> ACTIVITY
Retype the entries exactly. Include every line.

[Start of section]

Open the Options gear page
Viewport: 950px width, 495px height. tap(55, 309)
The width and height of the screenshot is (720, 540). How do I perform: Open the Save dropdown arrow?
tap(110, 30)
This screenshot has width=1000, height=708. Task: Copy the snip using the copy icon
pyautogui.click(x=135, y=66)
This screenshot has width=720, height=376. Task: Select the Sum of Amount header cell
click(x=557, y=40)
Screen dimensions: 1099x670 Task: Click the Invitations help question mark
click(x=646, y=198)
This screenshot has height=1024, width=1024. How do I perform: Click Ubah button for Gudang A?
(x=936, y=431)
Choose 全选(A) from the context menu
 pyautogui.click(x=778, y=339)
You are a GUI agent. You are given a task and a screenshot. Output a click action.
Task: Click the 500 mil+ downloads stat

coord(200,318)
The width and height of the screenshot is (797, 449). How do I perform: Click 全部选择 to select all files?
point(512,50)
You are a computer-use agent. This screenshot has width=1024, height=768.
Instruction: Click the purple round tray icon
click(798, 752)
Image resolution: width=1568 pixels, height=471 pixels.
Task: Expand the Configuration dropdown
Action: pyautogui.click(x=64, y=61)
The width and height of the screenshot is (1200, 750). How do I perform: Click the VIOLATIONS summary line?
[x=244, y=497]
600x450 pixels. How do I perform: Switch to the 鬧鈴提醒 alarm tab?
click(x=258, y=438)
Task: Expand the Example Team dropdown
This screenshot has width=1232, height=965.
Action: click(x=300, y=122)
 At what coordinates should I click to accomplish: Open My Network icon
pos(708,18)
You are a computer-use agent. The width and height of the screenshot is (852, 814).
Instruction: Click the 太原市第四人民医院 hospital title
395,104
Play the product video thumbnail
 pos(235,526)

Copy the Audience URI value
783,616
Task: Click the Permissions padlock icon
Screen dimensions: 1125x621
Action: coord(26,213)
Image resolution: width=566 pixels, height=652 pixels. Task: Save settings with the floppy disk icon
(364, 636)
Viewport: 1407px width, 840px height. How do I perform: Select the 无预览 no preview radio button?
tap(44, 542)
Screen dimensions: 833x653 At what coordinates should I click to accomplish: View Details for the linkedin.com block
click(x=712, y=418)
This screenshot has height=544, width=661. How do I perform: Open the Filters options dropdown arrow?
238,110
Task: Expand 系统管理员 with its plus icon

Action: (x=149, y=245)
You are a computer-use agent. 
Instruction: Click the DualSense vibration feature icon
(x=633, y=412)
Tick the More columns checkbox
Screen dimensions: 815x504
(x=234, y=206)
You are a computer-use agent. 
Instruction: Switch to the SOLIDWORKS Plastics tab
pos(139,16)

[End of section]

> OUTPUT OF THE TASK
Open the Options gear page
Viewport: 950px width, 495px height. tap(55, 309)
The width and height of the screenshot is (720, 540). How do I perform: Open the Save dropdown arrow?
tap(110, 30)
This screenshot has width=1000, height=708. Task: Copy the snip using the copy icon
pyautogui.click(x=135, y=66)
This screenshot has width=720, height=376. Task: Select the Sum of Amount header cell
click(x=557, y=40)
Screen dimensions: 1099x670 Task: Click the Invitations help question mark
click(x=646, y=198)
This screenshot has height=1024, width=1024. How do I perform: Click Ubah button for Gudang A?
(x=936, y=431)
Choose 全选(A) from the context menu
 pyautogui.click(x=778, y=339)
You are a GUI agent. You are given a task and a screenshot. Output a click action.
Task: Click the 500 mil+ downloads stat

coord(200,318)
The width and height of the screenshot is (797, 449). How do I perform: Click 全部选择 to select all files?
point(512,50)
You are a computer-use agent. This screenshot has width=1024, height=768.
Instruction: Click the purple round tray icon
click(798, 752)
Image resolution: width=1568 pixels, height=471 pixels.
Task: Expand the Configuration dropdown
Action: pyautogui.click(x=64, y=61)
The width and height of the screenshot is (1200, 750). How do I perform: Click the VIOLATIONS summary line?
[x=244, y=497]
600x450 pixels. How do I perform: Switch to the 鬧鈴提醒 alarm tab?
click(x=258, y=438)
Task: Expand the Example Team dropdown
This screenshot has width=1232, height=965.
Action: click(x=300, y=122)
 At what coordinates should I click to accomplish: Open My Network icon
pos(708,18)
You are a computer-use agent. The width and height of the screenshot is (852, 814).
Instruction: Click the 太原市第四人民医院 hospital title
395,104
Play the product video thumbnail
 pos(235,526)

Copy the Audience URI value
783,616
Task: Click the Permissions padlock icon
Screen dimensions: 1125x621
Action: coord(26,213)
Image resolution: width=566 pixels, height=652 pixels. Task: Save settings with the floppy disk icon
(364, 636)
Viewport: 1407px width, 840px height. How do I perform: Select the 无预览 no preview radio button?
tap(44, 542)
Screen dimensions: 833x653 At what coordinates should I click to accomplish: View Details for the linkedin.com block
click(x=712, y=418)
This screenshot has height=544, width=661. How do I perform: Open the Filters options dropdown arrow?
238,110
Task: Expand 系统管理员 with its plus icon

Action: (x=149, y=245)
You are a computer-use agent. 
Instruction: Click the DualSense vibration feature icon
(x=633, y=412)
Tick the More columns checkbox
Screen dimensions: 815x504
(x=234, y=206)
You are a computer-use agent. 
Instruction: Switch to the SOLIDWORKS Plastics tab
pos(139,16)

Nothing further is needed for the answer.